[BioPython] Parsing blast.out

Ravinder Singh Ravinder.Singh@colorado.edu
Tue, 14 May 2002 13:05:21 -0600


Hi,
I'm trying to parse a blast output file and have tried both ways - i.e
saving to a file then making a file handle or doing  the
cStringIO.StringIO.
I get the following error. Any help. Many thanks
Ravinder
*******
------------------------------------------------------------
SyntaxError: Expected blank line, but got:
           1,221,820 sequences; 5,507,506,871 total letters

--------------------------------------------------------------
I know that the blast works as it writes the blast output to a file. It
gets stuck at the parsing . The problem occurs when I generate the
b_record, using either handle.
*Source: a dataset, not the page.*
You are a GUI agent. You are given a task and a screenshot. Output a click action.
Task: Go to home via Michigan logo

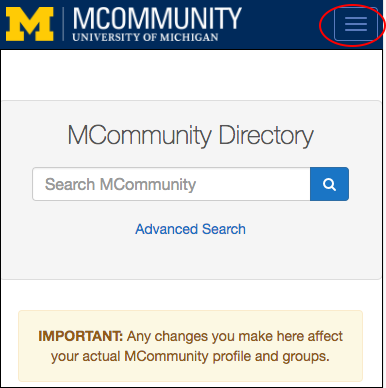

If I comment b_record1 line it prints
neither C not D, however, if I comment b_record2 it printc C not D,

b_record1 = blast_parser.parse(b_results)
print 'C'
b_record2 = blast_parser.parse(string_result_handle)
print 'D'

****************
If needed, my code is,
----------------------------------------------------------------
#! /usr/local/bin/python

from Bio import Fasta

file_for_blast = open('m_cold.fasta', 'r')
f_iterator = Fasta.Iterator(file_for_blast)

f_record = f_iterator.next()

from Bio.Blast import NCBIWWW
b_results = NCBIWWW.blast('blastn', 'nr', f_record)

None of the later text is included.